Pick out every line of the material that contains the string "perform", treating uppercase and lowercase as different, and copy each of those lines.

§ **DATA TO USE**
>> START

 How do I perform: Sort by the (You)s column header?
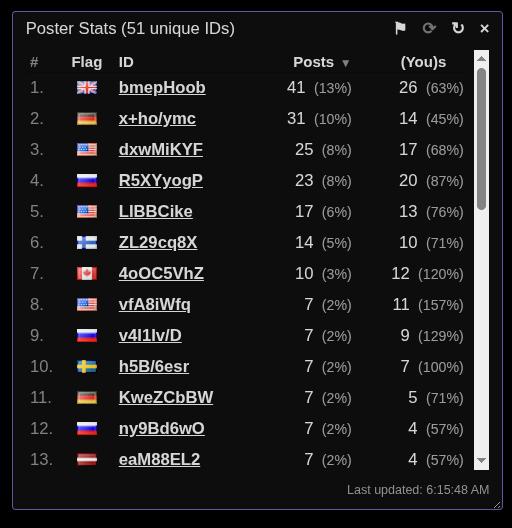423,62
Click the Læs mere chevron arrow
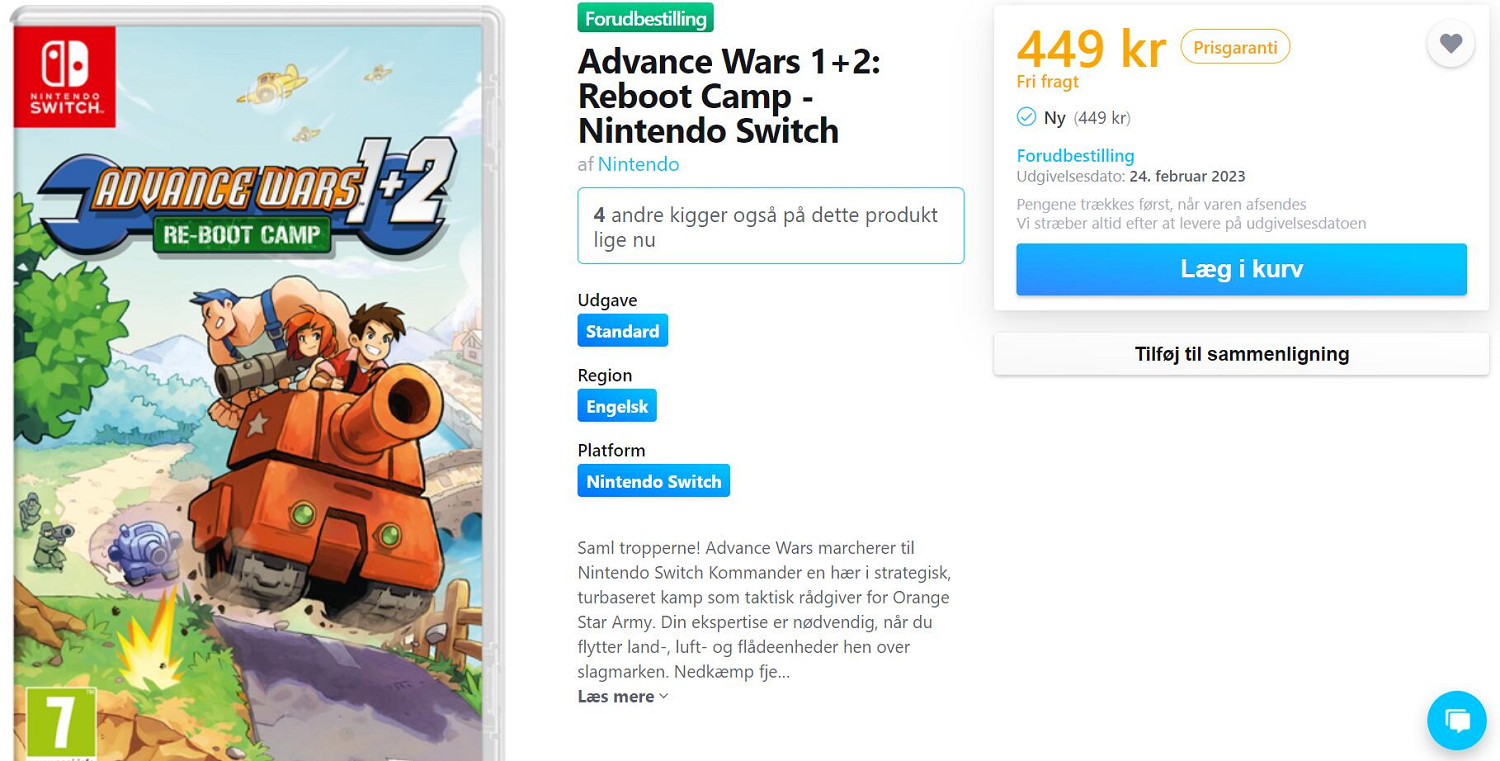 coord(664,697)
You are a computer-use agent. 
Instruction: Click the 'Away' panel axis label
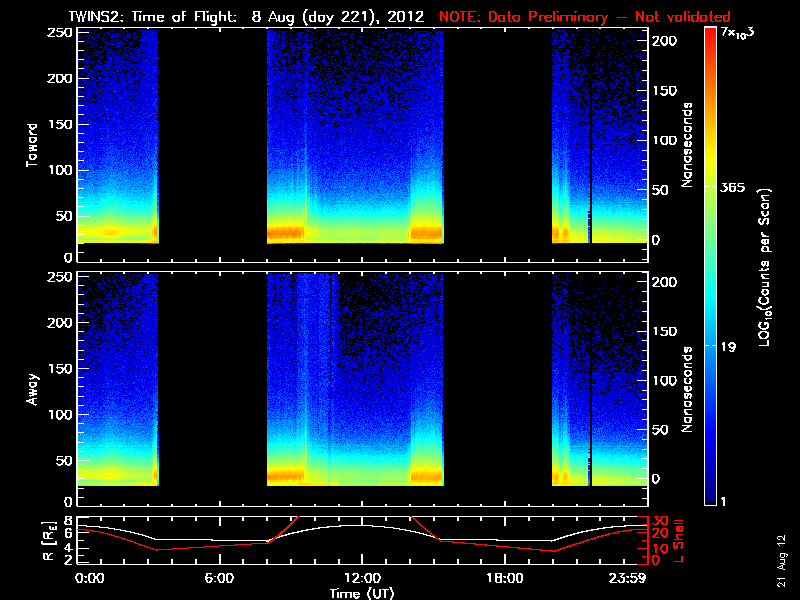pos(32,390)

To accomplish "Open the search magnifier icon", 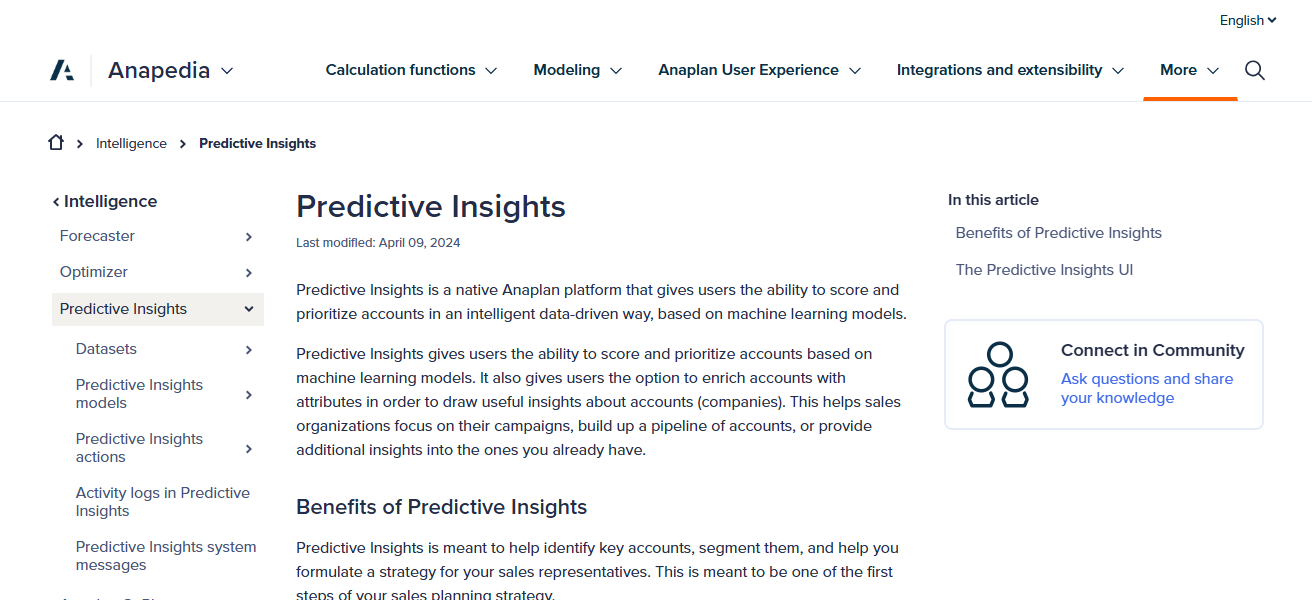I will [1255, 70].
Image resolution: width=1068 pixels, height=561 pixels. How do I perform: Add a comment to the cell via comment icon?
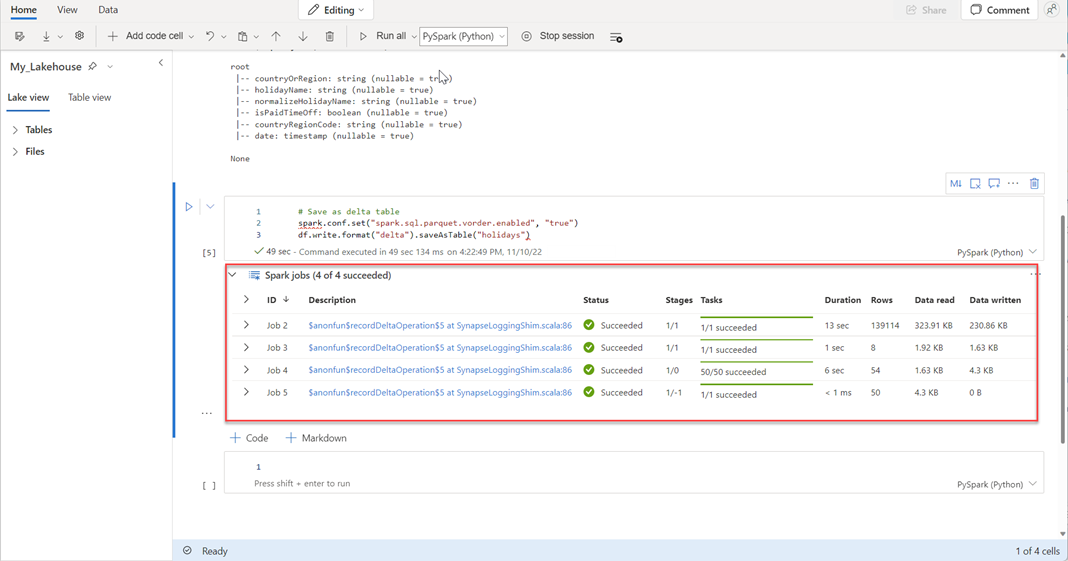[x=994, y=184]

>> END

§ **TASK SOLUTION**
 How do I perform: Sort by the (You)s column header?
Image resolution: width=1068 pixels, height=561 pixels. How do I perform: Add a comment to the cell via comment icon?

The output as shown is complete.